This graph illustrates Ireland’s best hope for recovering from its current crisis.

The Celtic Tiger boomed in the 1990s with economic liberalisation.  It rose in the economic freedom index of the Heritage Foundation and the Wall Street Journal to rank as the freest economy after Hong Kong and Singapore.  Notions that its economic success was due to EU subsidies and interventionist industry policies were misplaced.

Policy errors combined with the unsuitability of EU monetary policy for an overheating economy contributed to the property bubble, bank failures and the debt crisis of recent years.  However, Ireland stands a better chance of recovery than some other highly indebted European economies.

Internal devaluation is already working, export growth is strong, and the government has taken tough decisions, including cuts of 10 percent to public sector payrolls.

The biggest risk remains the possible need for further recapitalisation of Ireland’s banks and associated sovereign debt burdens.

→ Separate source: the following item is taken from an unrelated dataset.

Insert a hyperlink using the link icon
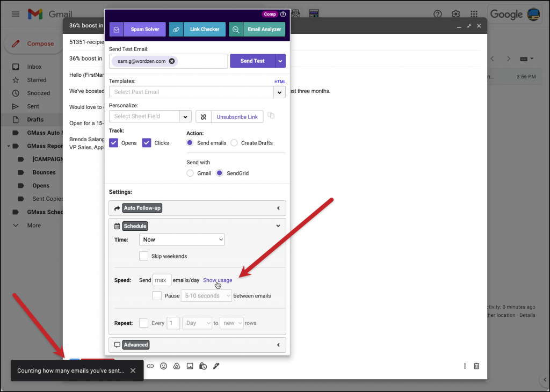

The challenge for Ireland is to return to the principles of the Celtic Tiger and achieve growth rates in the next few years that will see its debt levels peak and reverse.

Ireland’s tigerish dynamics – liberalised, young, productive and hi-tech!

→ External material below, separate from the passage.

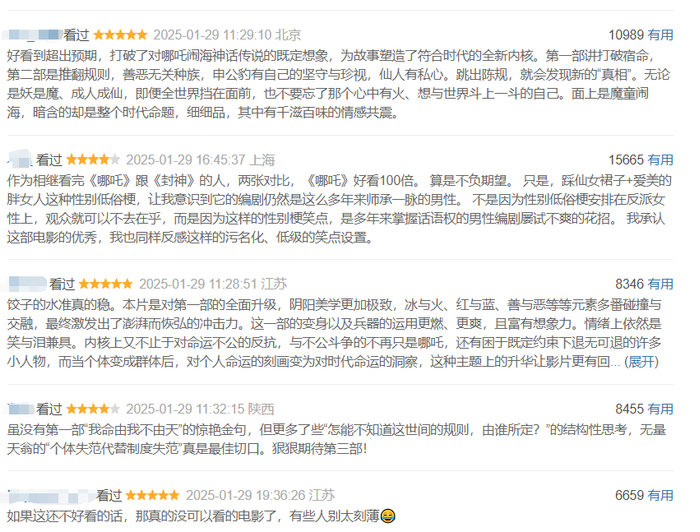Click the four-star rating on the Shaanxi review

(93, 409)
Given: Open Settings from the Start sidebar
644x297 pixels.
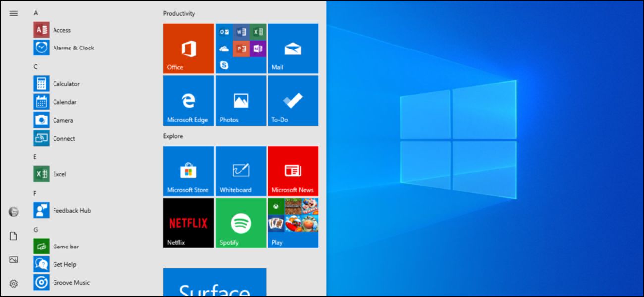Looking at the screenshot, I should (x=13, y=284).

Click on the graph to enlarge.

Source: OECD, Eurostat, CBI, Datastream


  1. Yeah right. If that was all it took, how come German’s economy (highly regulated in both axes) is currently leading the world?

    And Ireland Celtic Tiger policies (free university education for all, for example) puts NZ interest free student loans wildly in the shade!

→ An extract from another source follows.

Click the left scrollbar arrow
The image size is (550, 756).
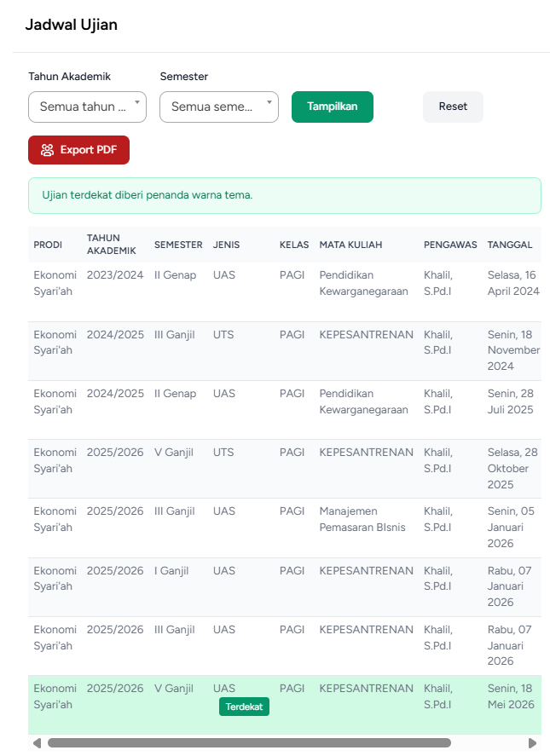37,743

    And now I think about it – how the FUCK can Ireland be “lightly regulated”? It’s right in the EU – it has every single EU regulation to obey.
    So there’s something very odd about your graph.

  2. It seems to me the banks worldwide are, and have been behaving recklessly, and then not taking ownership but getting bailed out by taxpayers (the crazy lending to the Irish boom is a classic – how many hundreds of thousands of empty houses?!) and strangling the productive sectors of the economy. I would say that the rise of the financial sector (in all its facets) in the last few decades is a concern as large parts of it are generally unproductive.